* start MATERIAL PROVIDED *
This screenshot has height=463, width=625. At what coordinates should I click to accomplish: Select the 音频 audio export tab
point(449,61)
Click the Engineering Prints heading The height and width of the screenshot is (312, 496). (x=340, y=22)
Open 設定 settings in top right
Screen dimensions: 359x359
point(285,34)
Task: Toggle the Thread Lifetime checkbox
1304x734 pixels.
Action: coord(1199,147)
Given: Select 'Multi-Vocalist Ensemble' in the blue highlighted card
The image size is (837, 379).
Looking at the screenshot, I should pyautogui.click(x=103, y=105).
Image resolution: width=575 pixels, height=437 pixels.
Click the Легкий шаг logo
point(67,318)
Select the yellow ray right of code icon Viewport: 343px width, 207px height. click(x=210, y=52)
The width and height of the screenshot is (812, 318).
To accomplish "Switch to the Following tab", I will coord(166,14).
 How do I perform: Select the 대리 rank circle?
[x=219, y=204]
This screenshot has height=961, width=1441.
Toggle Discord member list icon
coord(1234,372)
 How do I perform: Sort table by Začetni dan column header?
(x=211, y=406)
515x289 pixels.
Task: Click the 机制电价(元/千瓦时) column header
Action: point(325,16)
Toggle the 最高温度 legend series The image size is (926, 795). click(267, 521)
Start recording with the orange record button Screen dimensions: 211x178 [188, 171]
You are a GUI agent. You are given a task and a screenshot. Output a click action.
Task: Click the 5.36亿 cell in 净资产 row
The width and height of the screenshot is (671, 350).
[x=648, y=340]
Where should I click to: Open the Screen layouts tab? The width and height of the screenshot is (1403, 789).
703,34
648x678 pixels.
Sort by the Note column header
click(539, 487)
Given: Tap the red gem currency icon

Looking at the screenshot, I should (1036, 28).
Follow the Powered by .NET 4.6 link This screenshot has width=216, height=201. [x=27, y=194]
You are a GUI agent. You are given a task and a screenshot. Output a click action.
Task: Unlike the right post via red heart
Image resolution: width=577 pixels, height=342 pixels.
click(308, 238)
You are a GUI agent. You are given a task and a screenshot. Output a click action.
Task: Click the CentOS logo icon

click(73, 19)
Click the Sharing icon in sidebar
* end MATERIAL PROVIDED *
TASK TO COMPLETE
Convert the lines above into a JSON list of strings with one string per line, leaving out the blank lines.

SOLUTION BELOW
[
  "This screenshot has height=463, width=625. At what coordinates should I click to accomplish: Select the 音频 audio export tab",
  "point(449,61)",
  "Click the Engineering Prints heading The height and width of the screenshot is (312, 496). (x=340, y=22)",
  "Open 設定 settings in top right",
  "Screen dimensions: 359x359",
  "point(285,34)",
  "Task: Toggle the Thread Lifetime checkbox",
  "1304x734 pixels.",
  "Action: coord(1199,147)",
  "Given: Select 'Multi-Vocalist Ensemble' in the blue highlighted card",
  "The image size is (837, 379).",
  "Looking at the screenshot, I should pyautogui.click(x=103, y=105).",
  "Image resolution: width=575 pixels, height=437 pixels.",
  "Click the Легкий шаг logo",
  "point(67,318)",
  "Select the yellow ray right of code icon Viewport: 343px width, 207px height. click(x=210, y=52)",
  "The width and height of the screenshot is (812, 318).",
  "To accomplish \"Switch to the Following tab\", I will coord(166,14).",
  " How do I perform: Select the 대리 rank circle?",
  "[x=219, y=204]",
  "This screenshot has height=961, width=1441.",
  "Toggle Discord member list icon",
  "coord(1234,372)",
  " How do I perform: Sort table by Začetni dan column header?",
  "(x=211, y=406)",
  "515x289 pixels.",
  "Task: Click the 机制电价(元/千瓦时) column header",
  "Action: point(325,16)",
  "Toggle the 最高温度 legend series The image size is (926, 795). click(267, 521)",
  "Start recording with the orange record button Screen dimensions: 211x178 [188, 171]",
  "You are a GUI agent. You are given a task and a screenshot. Output a click action.",
  "Task: Click the 5.36亿 cell in 净资产 row",
  "The width and height of the screenshot is (671, 350).",
  "[x=648, y=340]",
  "Where should I click to: Open the Screen layouts tab? The width and height of the screenshot is (1403, 789).",
  "703,34",
  "648x678 pixels.",
  "Sort by the Note column header",
  "click(539, 487)",
  "Given: Tap the red gem currency icon",
  "Looking at the screenshot, I should (1036, 28).",
  "Follow the Powered by .NET 4.6 link This screenshot has width=216, height=201. [x=27, y=194]",
  "You are a GUI agent. You are given a task and a screenshot. Output a click action.",
  "Task: Unlike the right post via red heart",
  "Image resolution: width=577 pixels, height=342 pixels.",
  "click(308, 238)",
  "You are a GUI agent. You are given a task and a screenshot. Output a click action.",
  "Task: Click the CentOS logo icon",
  "click(73, 19)",
  "Click the Sharing icon in sidebar"
]